The most common method of fitting a linear model to data is ordinary least squares. In ordinary least squares we want to solve the following optimization problem

\[\begin{equation} \underset{\beta}{\text{minimize}} \quad {1 \over N}\sum_{i=1}^N (\beta^T x_i - y_i)^2 \end{equation}\]

where \(N\) is the number of samples and \(\beta \in \mathbf{R}^d\). Often this will be written in matrix form as

\[\begin{equation} \underset{\beta}{\text{minimize}} \quad {1 \over N}||X\beta - y||_2^2 \end{equation}\]
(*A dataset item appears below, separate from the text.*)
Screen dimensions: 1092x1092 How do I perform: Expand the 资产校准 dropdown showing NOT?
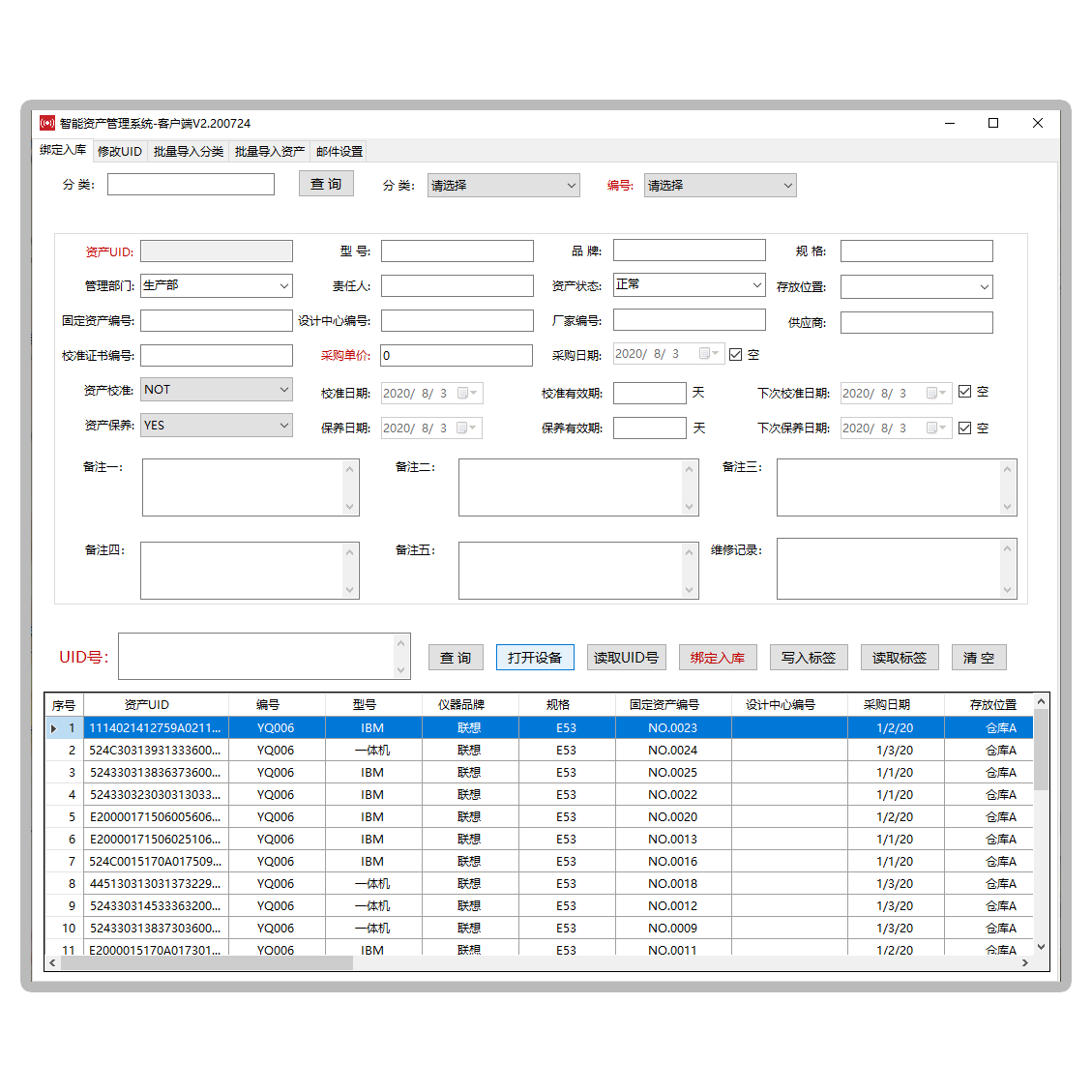click(x=283, y=390)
where \(X\in \mathbf{R}^{N\times d}\) and \(y\in \mathbf{R}^{N}\). In this formulation, least squares has a particularly nice closed form solution¹

\[\beta^\star = (X^TX)^{-1}X^Ty.\]

However, least squares is strongly affected by outlier data points. A more robust fitting procedure is least absolute deviations where we instead solve the optimization problem

\[\begin{equation} \underset{\beta}{\text{minimize}} \quad {1 \over N}\sum_{i=1}^N |\beta^T x_i - y_i| \end{equation}.\]

Or written in matrix form

\[\begin{equation} \underset{\beta}{\text{minimize}} \quad ||X\beta - y||_1 \end{equation}.\]

However, unlike least squares, there is no succinct closed form solution. The next section will introduce an iterative algorithm for solving this problem.

Coordinate Descent

Since the objective is the composition of an affine function with the absolute value function (which is convex), the least absolute deviation objective is convex. This means any local minimum we find will be a global minimum!
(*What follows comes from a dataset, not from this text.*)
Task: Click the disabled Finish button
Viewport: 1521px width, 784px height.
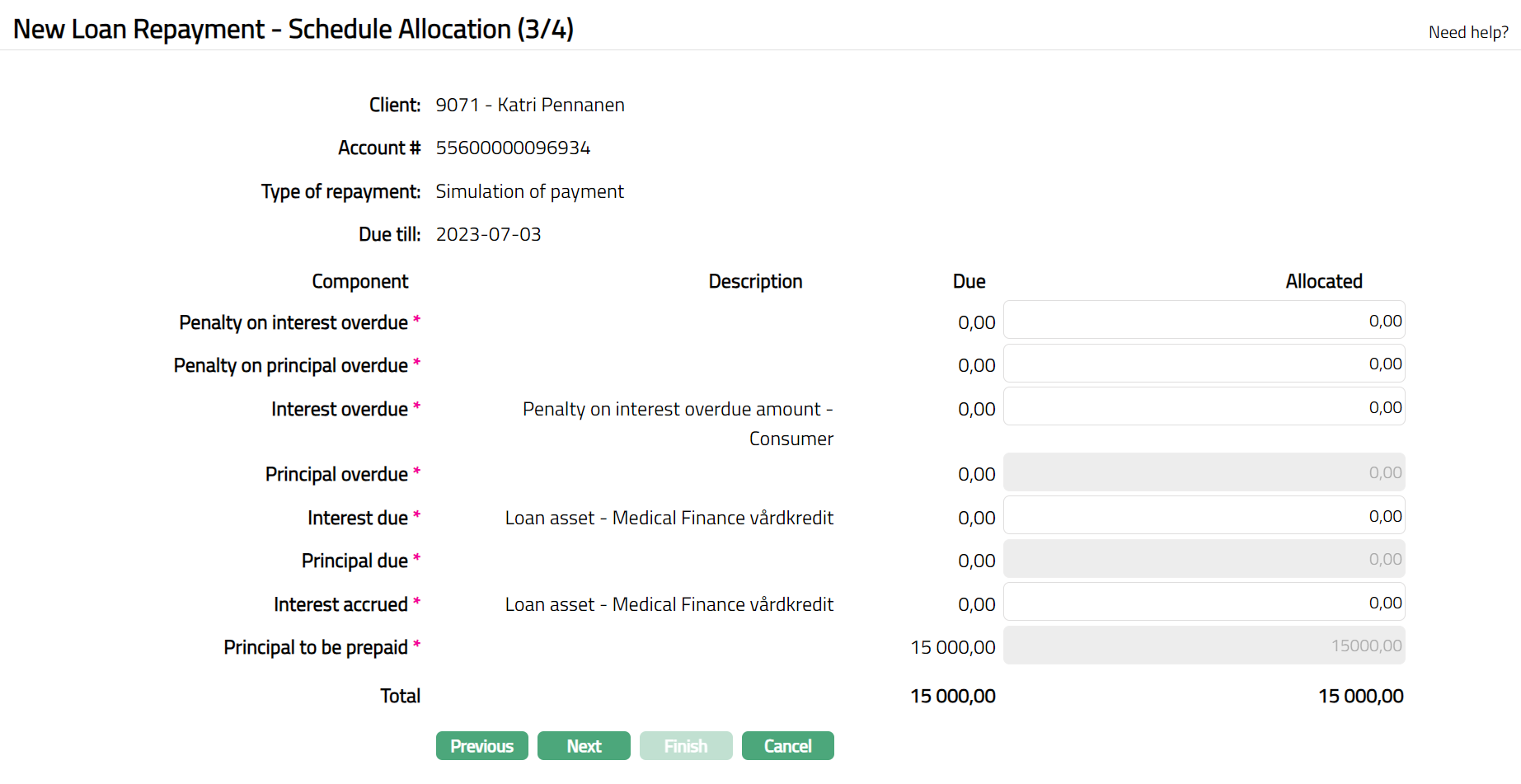Action: (x=686, y=746)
In typical applications, the \(\beta\) we’re solving for can be very high dimensional and hard to visualize. What if we could instead reduce the multi-dimensional optimization down to a series of 1D optimization problems?

This is the idea of coordinate descent. Instead of optimizing over all \(\beta_1,\ldots,\beta_d\) jointly, we cycle through each variable holding the others fixed and optimize over just one variable. For a specific coordinate \(k\), since all other \(\beta_j (j\ne k)\) are held fixed, the term \(\sum_{j\ne k} \beta_j x_{ij}\) is constant with respect to \(\beta_k\), so we can rewrite the residual as \(r_i = y_i - \sum_{j\ne k} \beta_j x_{ij}\). Now the subproblem becomes a single-variable optimization:

\[\begin{equation} \underset{\beta_k}{\text{minimize}} \quad {1 \over N}\sum_{i=1}^N |\beta_k x_{ik} - r_i|. \end{equation}\]

Now that we have a simple 1D problem, we can graph an example to see what the objective looks like. With \(N=1\), the objective is just a single absolute value term with a kink at \(\beta = r_1/x_1\).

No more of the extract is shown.